Mashuka was able to find us some lions, one skulking cheetah, and all sorts of bizarre looking birds. Mushaka seemed very pleased to have been able to find us a Black Rhino to photograph even though it was EXTREMELY far....at the absolute limit of the longest lens I had with me. Brenda had to be satisfied with watching it through binoculars as it was far beyond the reach of any of her antique cameras. The Black Rhinos are extremely rare (there are only 20 left in the world). Unfortunately, the Rhinos are so interesting to people that it wasn't long before there were over a dozen safari vehicles muscling in trying to get close enough for a look. Funny thing is that the rhinos were very far out and most of the other safari vehicles were lousy with rich, snooty Europeans who weren't armed with anything more than regular point-and-shoot digital cameras. I imagine they were pretty disappointed when they got home to look at their rhino photos that turned out to be just tiny specs.

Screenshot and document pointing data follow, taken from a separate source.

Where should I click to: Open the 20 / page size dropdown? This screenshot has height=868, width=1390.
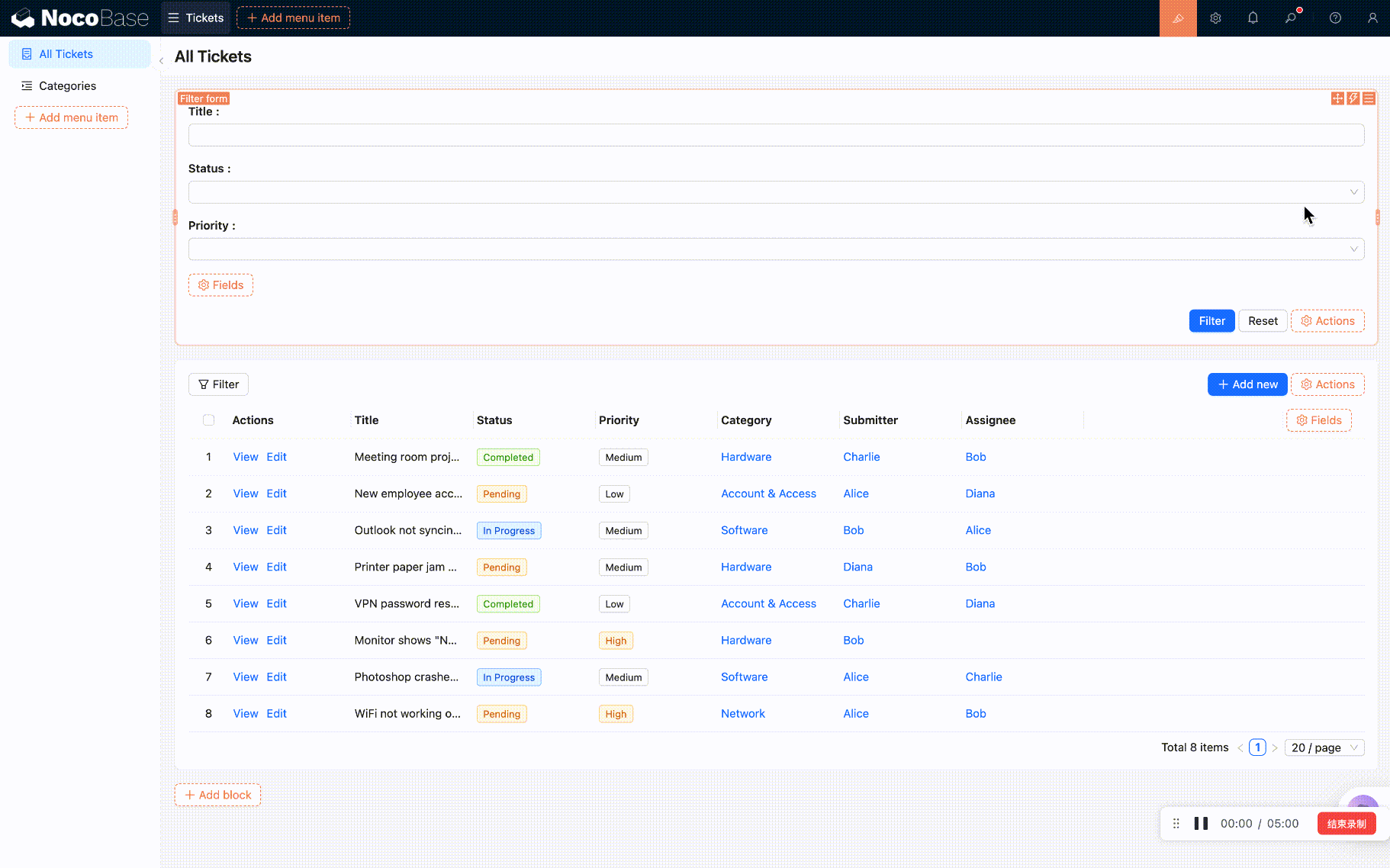(1324, 747)
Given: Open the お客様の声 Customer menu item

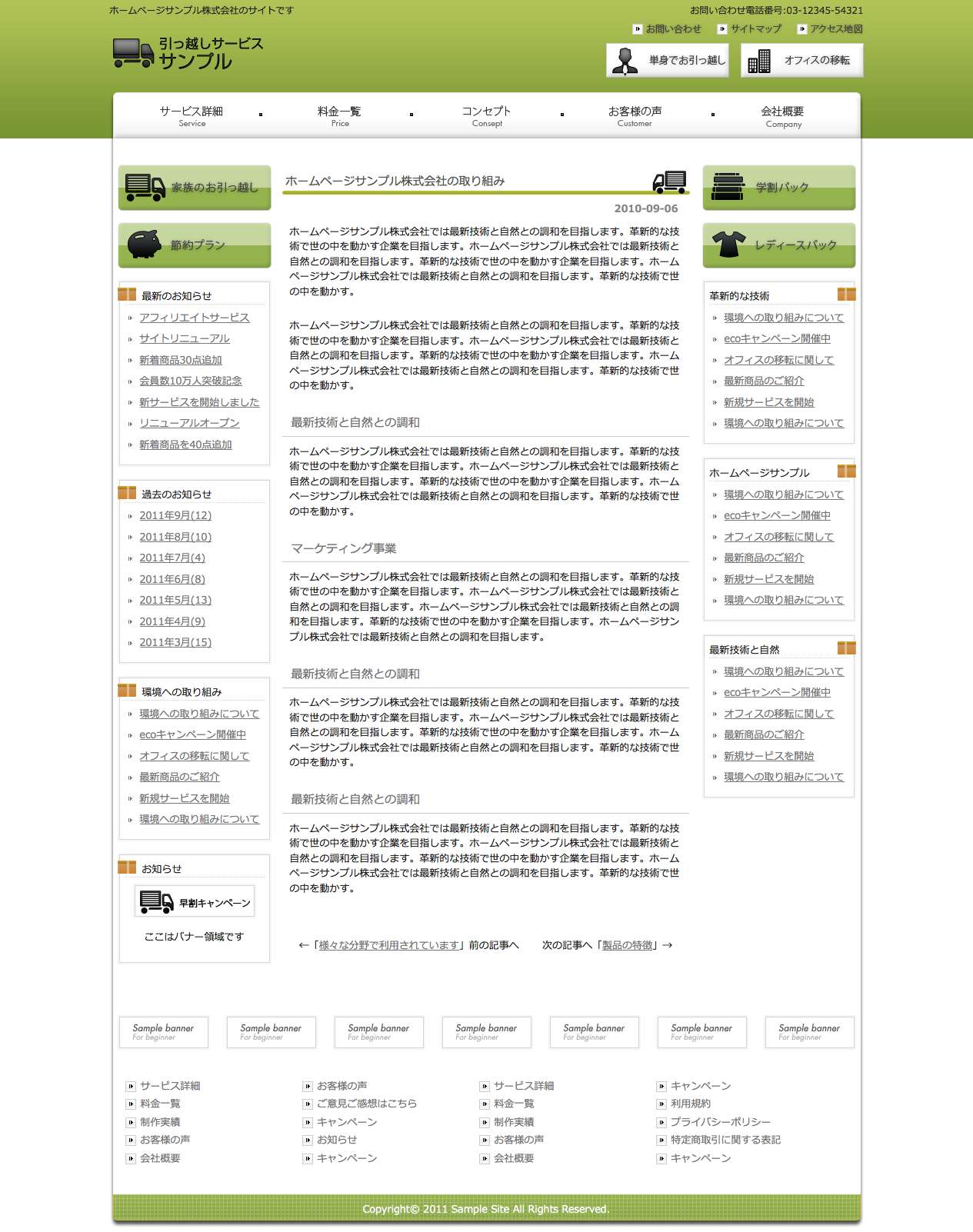Looking at the screenshot, I should 635,116.
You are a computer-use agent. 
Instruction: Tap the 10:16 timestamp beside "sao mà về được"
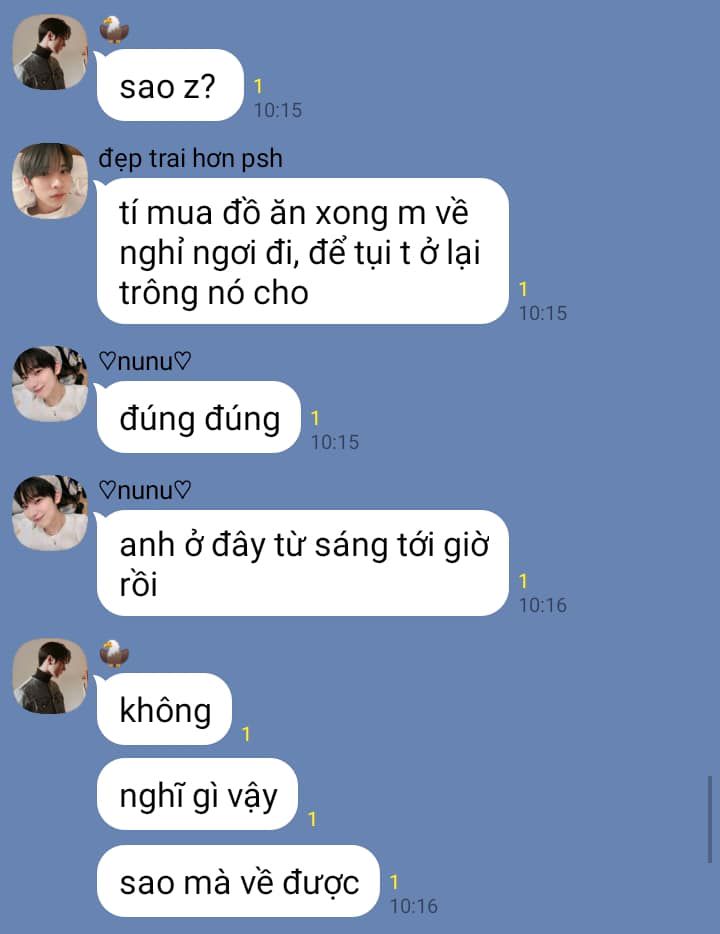[413, 906]
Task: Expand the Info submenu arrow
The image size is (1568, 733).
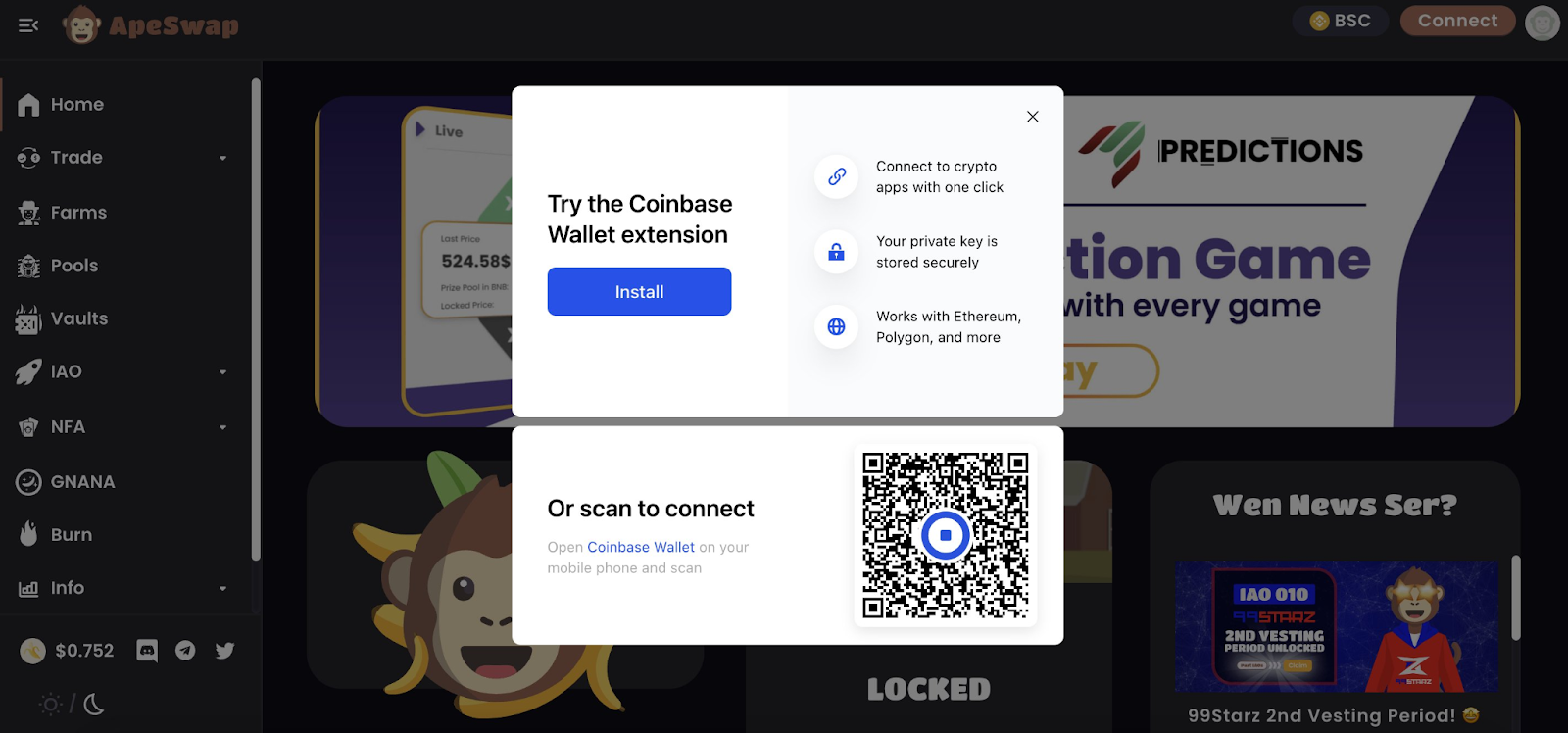Action: coord(222,588)
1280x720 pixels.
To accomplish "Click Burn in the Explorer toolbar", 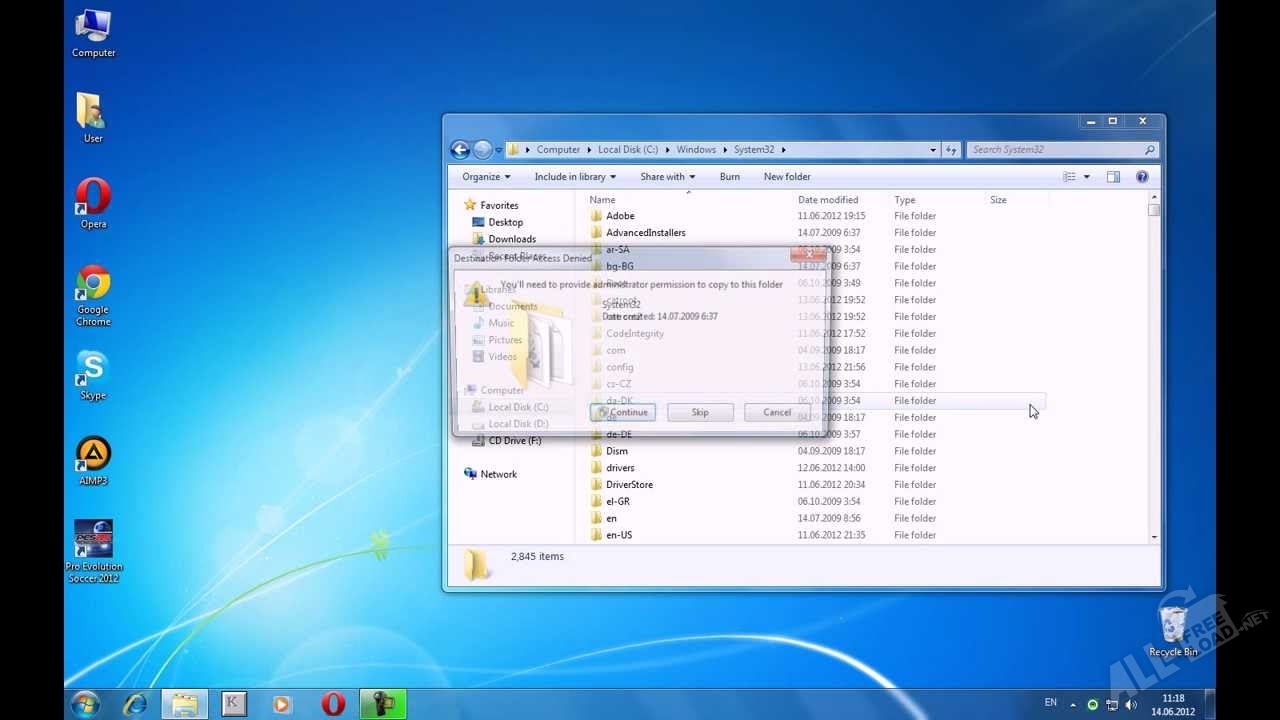I will 730,177.
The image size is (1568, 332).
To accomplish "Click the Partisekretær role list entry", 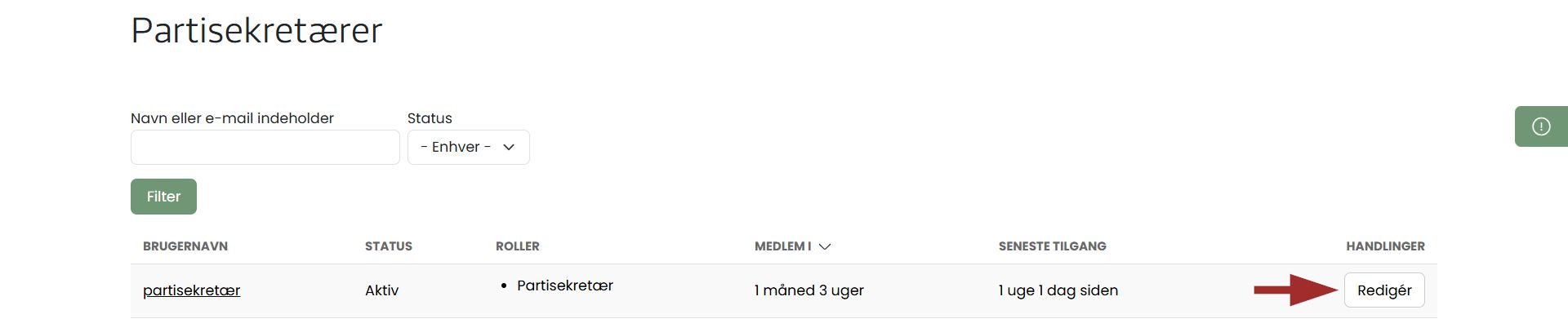I will point(564,286).
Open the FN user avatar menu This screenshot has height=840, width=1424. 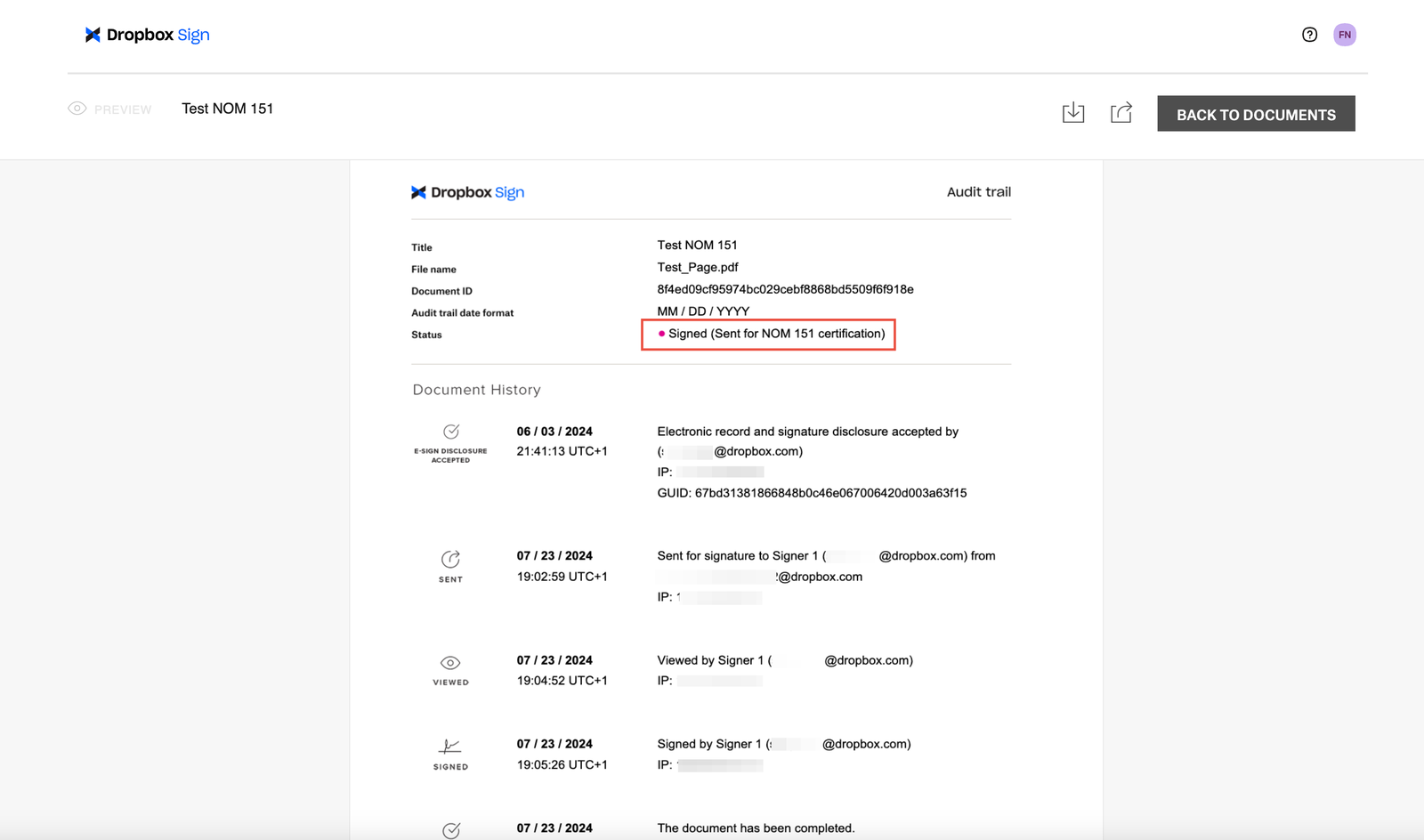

We watched the two graze for a bit, and after a while a brave wildebeest walked straight up to them and tried to stare down the big one, ultimately deciding the best thing to do would be to get the hell out of there. The rhino didn't have to do anything but stand there looking like a bad-ass, which he did very well. I think he can't help it in fact.
The whole time we were inside the crater there was a really strange sense of scale that's hard to communicate. We were never unaware of the fact that we were basically at the bottom of a gigantic natural bowl, but the bowl was so gigantic that not once did it seem like we were in a confined space. The fact that the backdrop to the incredible animal activity was a huge mountain no matter which direction we looked: 360 degrees of mountain backdrop is more bizarre than you can imagine.
We had lunch at a pool where hippos and crocodiles live, and there is huge tree there decorated with wildebeest skulls from the corpses of croc kills. Unfortunately the hippos weren't cooperating with us and not one of them was willing to come out, or even to have the decency to give us a yawn.
The lunch area was also filled with even more bizarre birds who wanted a free meal. Most of them were disgusting looking and very rude.
As we left the lunch area, Mushaka asked us how we felt about what we'd seen in the crater and we gushed about all the awesome animals and scenery, but admitted we were hoping to see an elephant. We'd heard there was a very old elephant in the crater with enormous tusks (my dad had told me about him). Mushaka explained to us that the problem was that the gate at the top of the ridge closed at 6pm and it was already 4, and we were a little more than 2 hours from the top. Not much we could say about that so we held on tight and let him drive furiously toward the road out of the crater. But then out of the blue, just before we started the climb back up to the ridge, the elephant we were talking about just kind of appeared before us. He was AWESOME. We knew we had to keep bookin' so we didn't say anything, but when Mushaka saw him he slammed on the brakes and told us to "go." We knew we had a chance to shoot so we didn't waste any time and shot like crazy.
Mushaka let us shoot the elephant for several minutes before patiently explaining that we really had to go NOW. We popped back down into our seats and held on tight again as he sprinted back up the most dangerous road I've ever been on about twice as fast as he'd driven down it. We passed a couple of other safari vehicles which reassured us that at least we wouldn't be the last out (one had blown it's clutch on the steep slopes). He made it to the gate by 5:58 and we all whooped and pumped our fists in triumph. Mushaka is a very humble guy but he couldn't help seeming secretly proud of what he'd pulled off. Seriously, he rules.
Once at the top, it was only a few minutes before we were at our lodge which was positioned right on the rim of the crater. We had dinner but only a couple drinks because we were so exhausted, partly from the day's activity, and partly from jet lag probably. We drifted off wondering what the next phase had in store for us....two long days of travel straight through the Serengeti proper.